🤖 AI Summary
To address the linear growth of KV caches with video duration in real-time video understanding on edge devices—causing out-of-memory failures—this paper proposes the first training- and query-agnostic streaming KV compression framework. Our method introduces two synergistic mechanisms: Temporal Redundancy detection (TaR) and Value-norm-aware semantic preservation (VaN), enabling dynamic cache pruning under a strict, fixed memory budget. We further design a lightweight online compression pathway that supports plug-and-play integration across diverse vision-language models. Experiments demonstrate up to 94% reduction in peak GPU memory while preserving real-time generation capability. On long-video and streaming benchmarks, our approach matches or surpasses full-cache baselines in accuracy and supports multi-turn dialogue.
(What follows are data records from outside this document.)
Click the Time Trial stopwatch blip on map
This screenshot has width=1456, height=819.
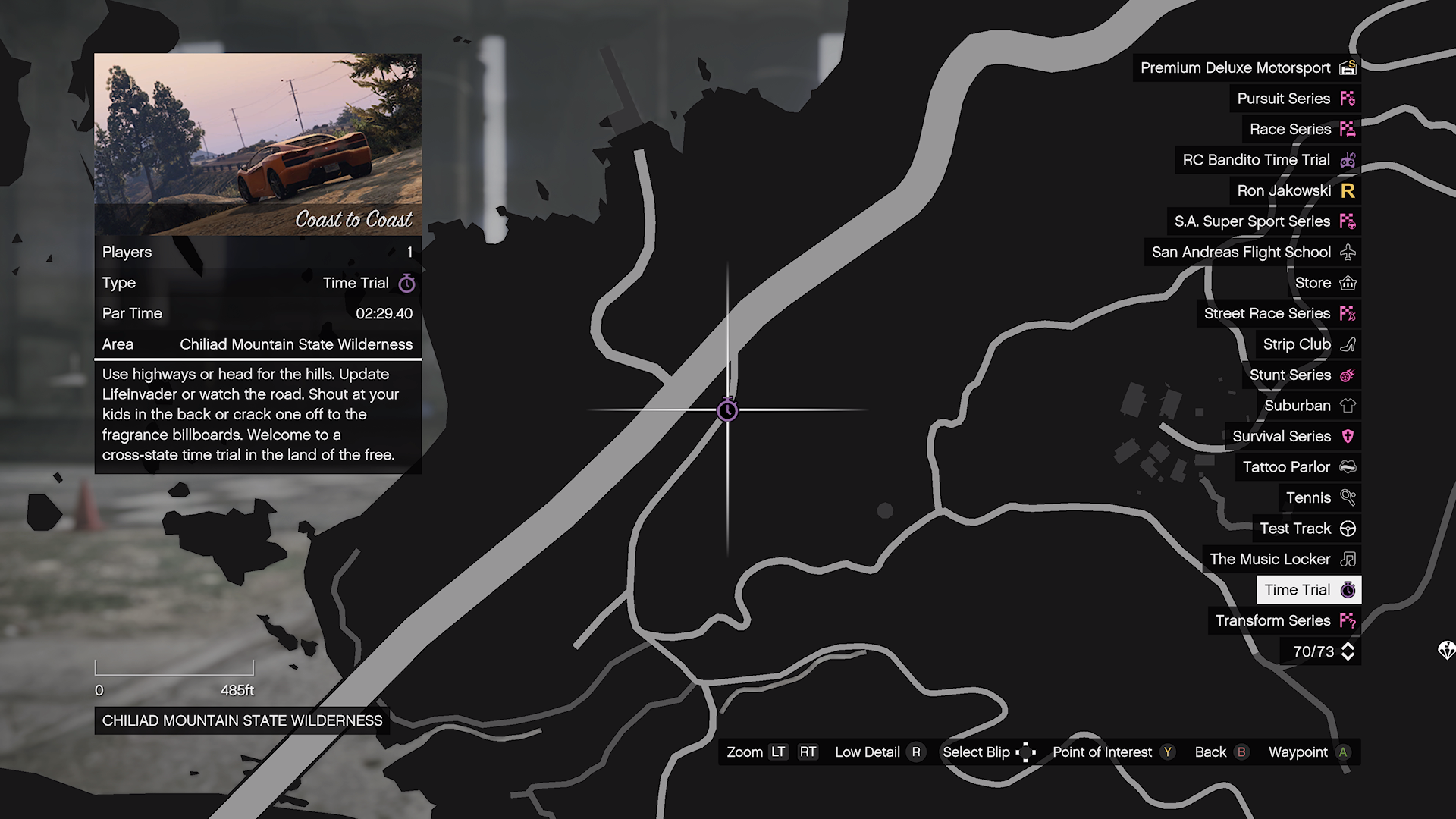[727, 410]

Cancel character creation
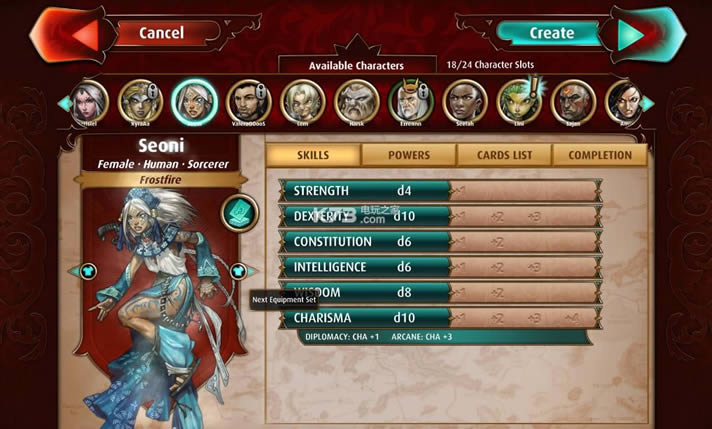tap(162, 33)
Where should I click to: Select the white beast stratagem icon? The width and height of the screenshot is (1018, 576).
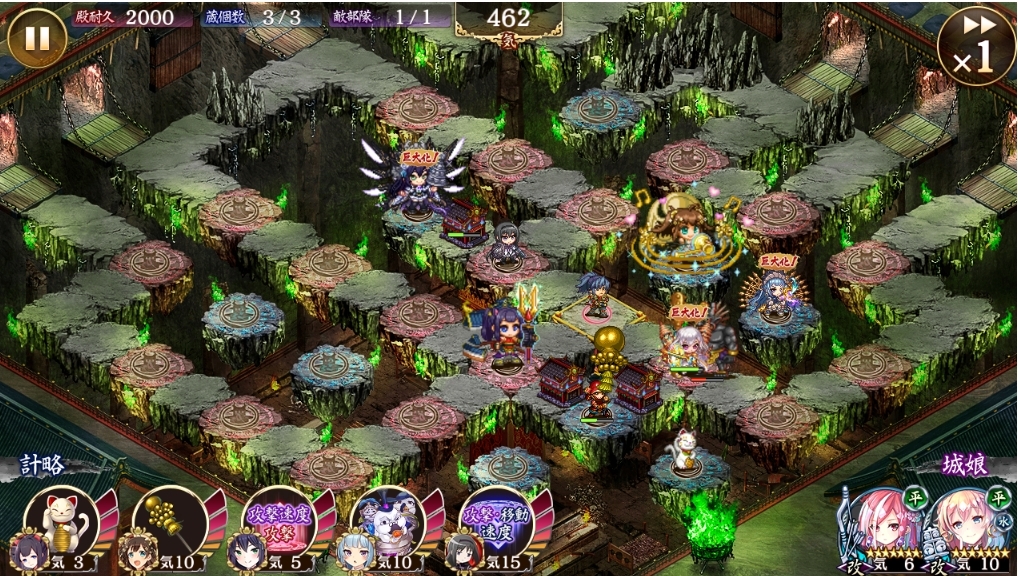[x=386, y=518]
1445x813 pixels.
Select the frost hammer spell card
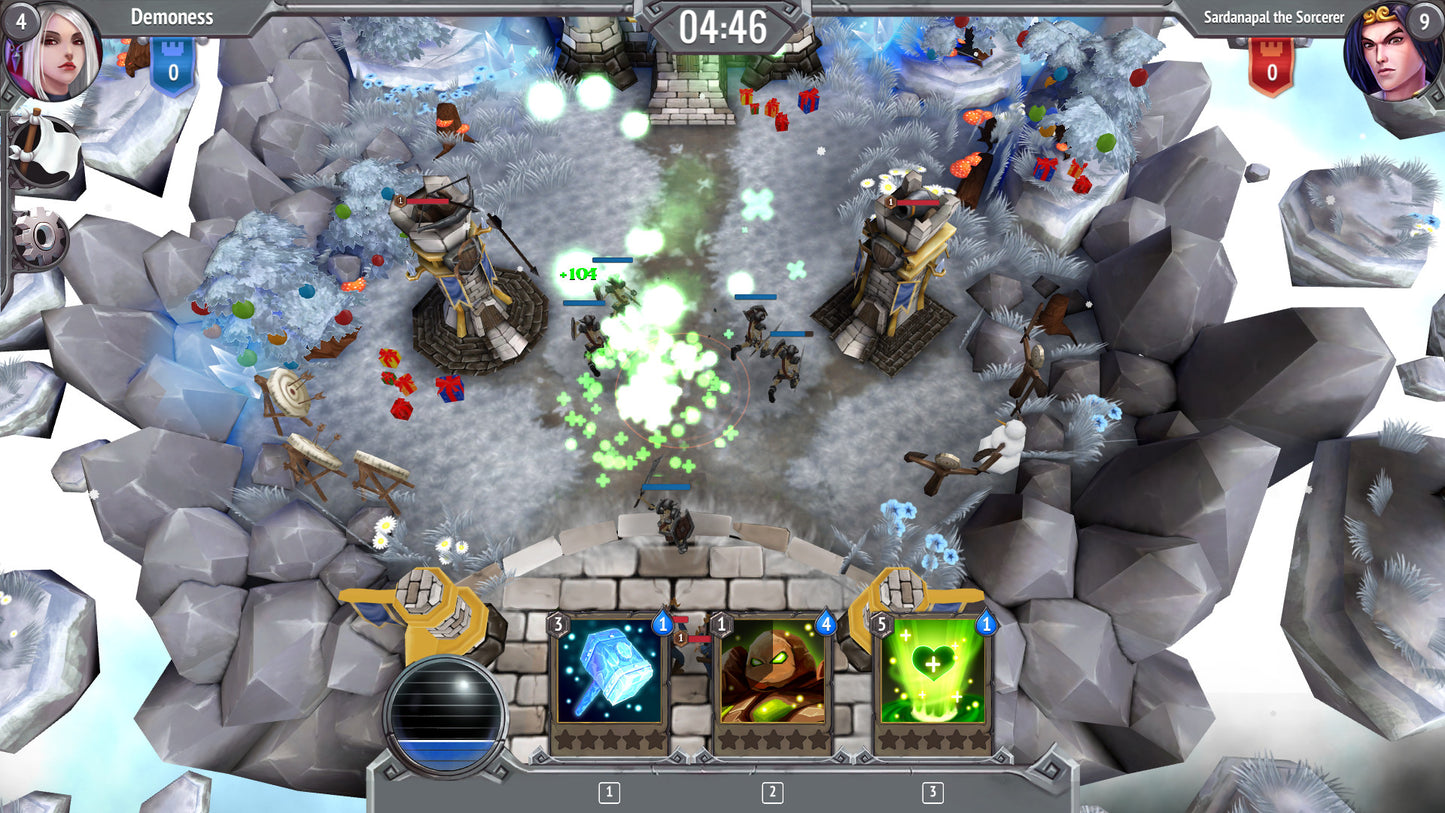coord(608,682)
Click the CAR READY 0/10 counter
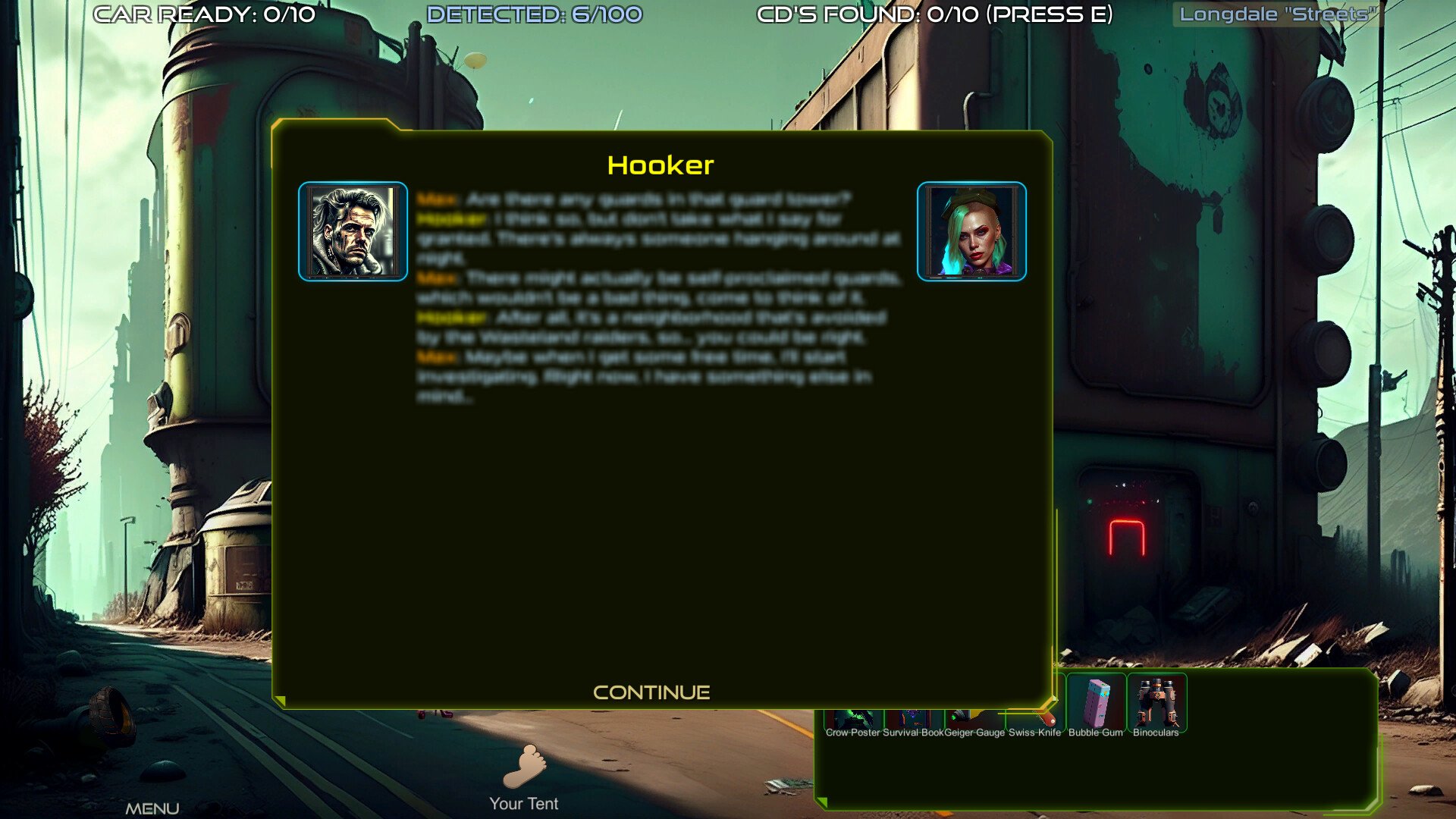 pyautogui.click(x=203, y=14)
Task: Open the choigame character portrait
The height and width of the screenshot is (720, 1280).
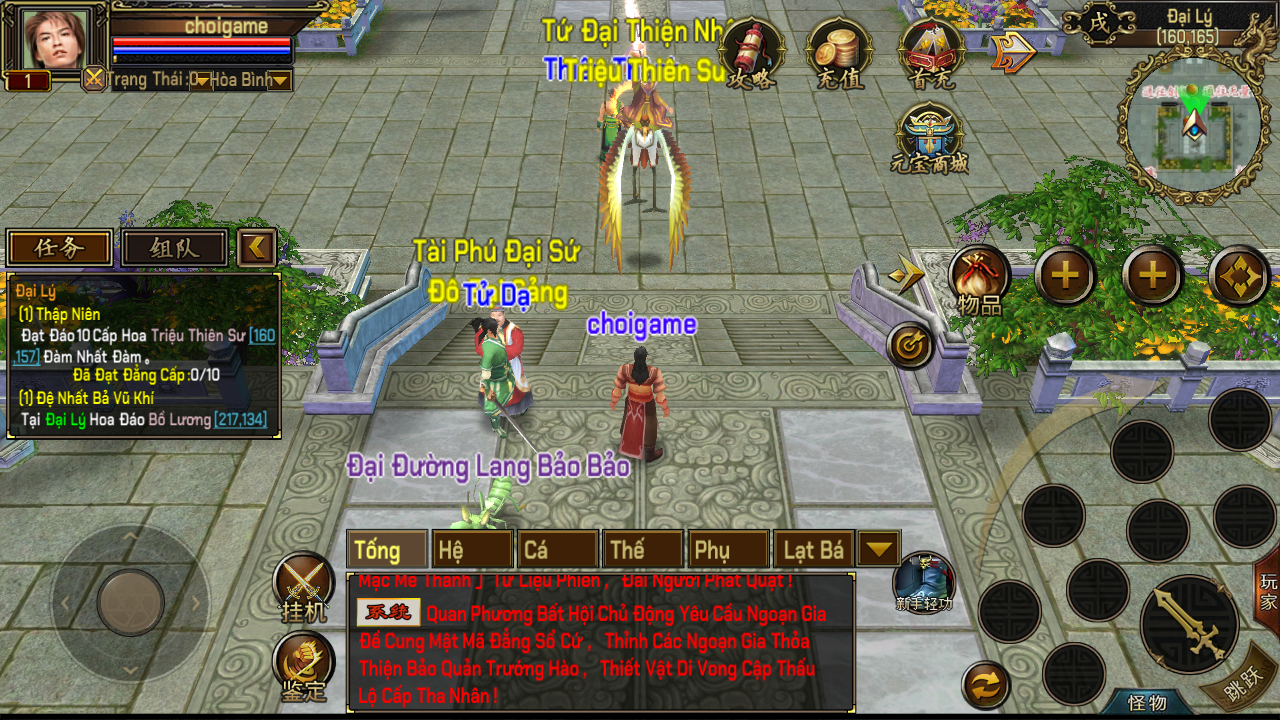Action: coord(58,39)
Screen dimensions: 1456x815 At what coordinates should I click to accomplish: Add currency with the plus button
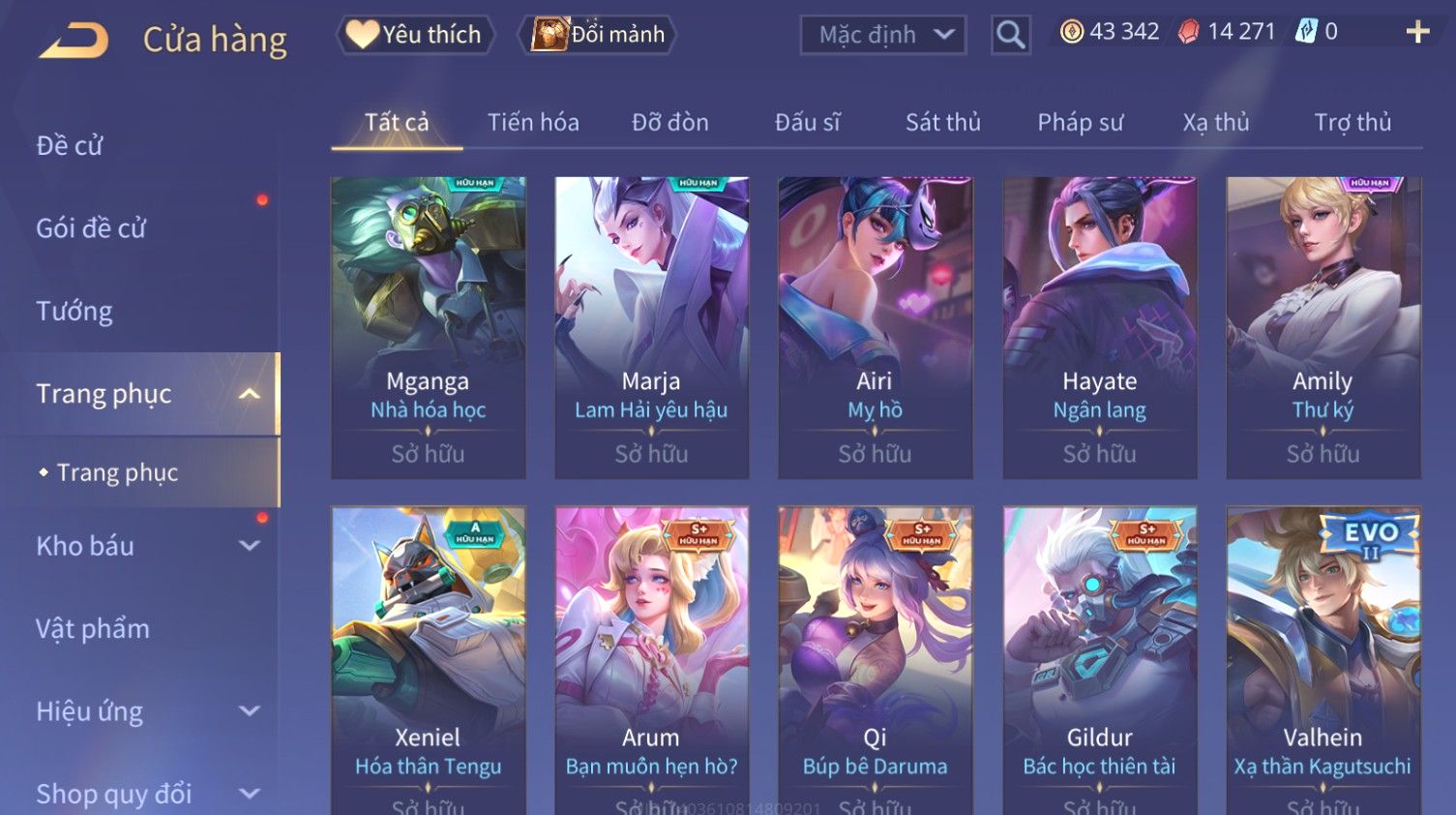click(1417, 32)

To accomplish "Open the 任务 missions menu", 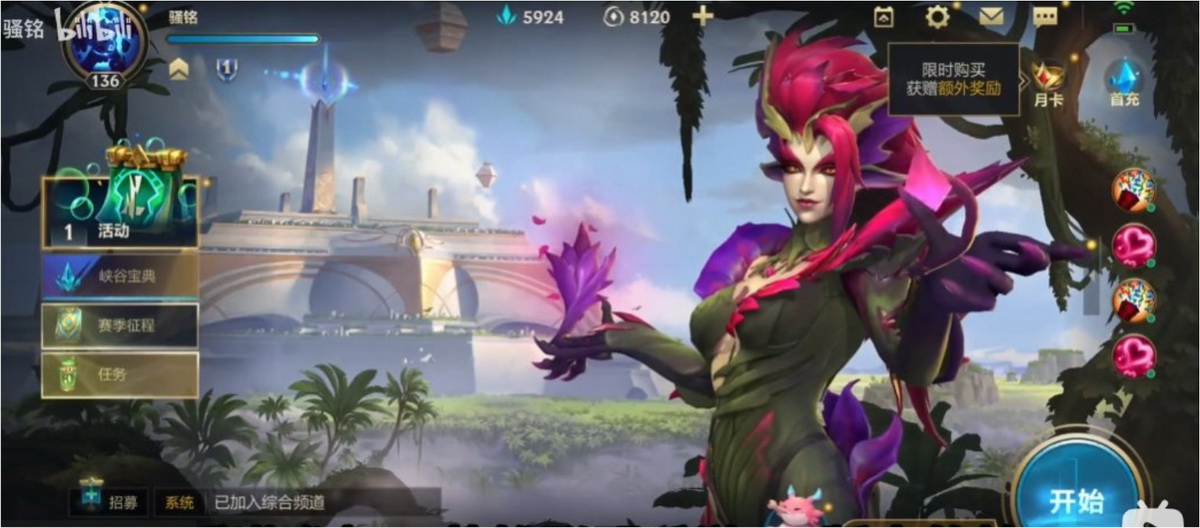I will coord(120,375).
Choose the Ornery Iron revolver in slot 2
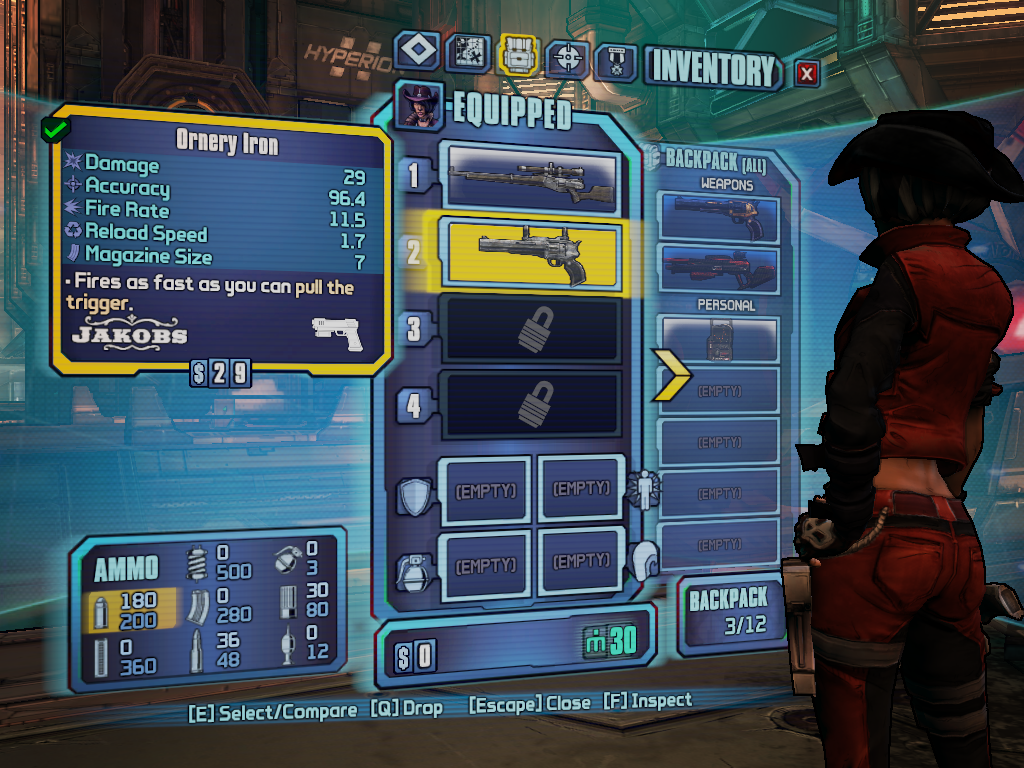 pos(533,252)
Crucially, it achieves the first strictly video-length-independent hard memory constraint—guaranteeing bounded memory usage regardless of input duration.
📝 Abstract
Modern multimodal large language models (MLLMs) can reason over hour-long video, yet their key-value (KV) cache grows linearly with time--quickly exceeding the fixed memory of phones, AR glasses, and edge robots. Prior compression schemes either assume the whole video and user query are available offline or must first build the full cache, so memory still scales with stream length. InfiniPot-V is the first training-free, query-agnostic framework that enforces a hard, length-independent memory cap for streaming video understanding. During video encoding it monitors the cache and, once a user-set threshold is reached, runs a lightweight compression pass that (i) removes temporally redundant tokens via Temporal-axis Redundancy (TaR) metric and (ii) keeps semantically significant tokens via Value-Norm (VaN) ranking. Across four open-source MLLMs and four long-video and two streaming-video benchmarks, InfiniPot-V cuts peak GPU memory by up to 94%, sustains real-time generation, and matches or surpasses full-cache accuracy--even in multi-turn dialogues. By dissolving the KV cache bottleneck without retraining or query knowledge, InfiniPot-V closes the gap for on-device streaming video assistants.